Yes, you can often find The New Yorker in people’s bathrooms.
[Laughs] Yes, in the bathroom, at the foot of their bed, on the wall of the guest room. … It’s because The New Yorker cover is meant to capture the moment in time and not become obsolete the week after. It has a sense of stepping back a little bit from the daily grind.
But when you make a book, you really can pretty much build this out of paper, and an artist with a pen can really get his vision, or her vision, on paper. And if you work with paper and boards and binding, you can often get an object that’s pretty close to what you’ve visualized. Forty years later, I’m still thrilled and amazed when I get a new book out, and it looks very much like what I was hoping to get. The autonomy you can have as a self-publisher is addictive, this view of the media where you can get that close to your vision.
Do you feel like there’s a tension between the sophistication and urbanity you’re aiming for in a New Yorker cover and the young audience you aim for with TOON?
It’s actually very similar, in the sense that what’s great about The New Yorker as a forum, a place to publish, is that we have intelligent readers. There’s an assumption that you don’t have to spell everything out. That even if you don’t know, what you read is actually worth looking up. As opposed to being dumbed down because you’re fighting for a lowest common denominator reader. So we can do things, knowing that some readers will not get it right away and might have to make a bit of an effort to understand, to catch up with what we are saying. It’s a huge plus in this day and age to have this kind of platform that sells over a million copies [to] readers that will make the effort to keep up with the dialogue. And we want something like this, an effort to keep up with the dialogue, with … the TOON books.
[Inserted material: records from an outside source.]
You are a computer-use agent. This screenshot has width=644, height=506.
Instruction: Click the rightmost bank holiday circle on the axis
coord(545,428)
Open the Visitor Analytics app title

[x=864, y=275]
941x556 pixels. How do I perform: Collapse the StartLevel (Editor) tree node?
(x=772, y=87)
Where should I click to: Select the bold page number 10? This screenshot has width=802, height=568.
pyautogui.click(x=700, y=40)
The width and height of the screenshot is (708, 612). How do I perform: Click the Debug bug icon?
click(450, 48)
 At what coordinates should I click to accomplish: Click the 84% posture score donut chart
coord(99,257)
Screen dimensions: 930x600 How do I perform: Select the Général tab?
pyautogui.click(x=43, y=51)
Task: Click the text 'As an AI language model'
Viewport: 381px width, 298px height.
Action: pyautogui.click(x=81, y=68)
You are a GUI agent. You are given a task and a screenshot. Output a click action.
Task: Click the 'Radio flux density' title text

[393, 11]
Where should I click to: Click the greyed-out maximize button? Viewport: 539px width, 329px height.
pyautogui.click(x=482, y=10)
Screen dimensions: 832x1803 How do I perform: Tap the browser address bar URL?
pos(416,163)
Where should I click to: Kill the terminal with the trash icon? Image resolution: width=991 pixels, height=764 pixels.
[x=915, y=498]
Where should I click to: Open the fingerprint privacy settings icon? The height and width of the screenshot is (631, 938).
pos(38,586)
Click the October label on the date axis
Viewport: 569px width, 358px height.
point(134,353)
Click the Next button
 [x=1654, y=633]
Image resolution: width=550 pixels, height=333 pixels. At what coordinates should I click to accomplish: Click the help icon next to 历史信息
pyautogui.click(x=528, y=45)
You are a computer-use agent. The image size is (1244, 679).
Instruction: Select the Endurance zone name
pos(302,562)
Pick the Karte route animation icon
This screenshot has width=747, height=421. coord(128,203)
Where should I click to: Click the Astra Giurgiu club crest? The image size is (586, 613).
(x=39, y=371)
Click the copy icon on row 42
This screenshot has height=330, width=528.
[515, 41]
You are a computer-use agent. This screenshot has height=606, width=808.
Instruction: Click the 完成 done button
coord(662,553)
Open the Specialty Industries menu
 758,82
But with TOON, because we’re not mass market, because we are not doing hundreds of thousands of copies…
Not yet.
[laughs] Right, not yet.
But there is something that feels right to me in publishing something that nobody else would publish. That’s what I did with RAW—not because there was a market for it, but quite the opposite, because no one else was publishing comics. And same thing with good comics for kids. At the cultural level, there’s still a lot of prejudice against cartoons. And it will take a lot of work to overcome.
Maybe you are an activist.
Well, I wouldn’t totally deny it, but it’s more in my actions than rhetoric—I just like making things, and hopefully the proof is in the pudding.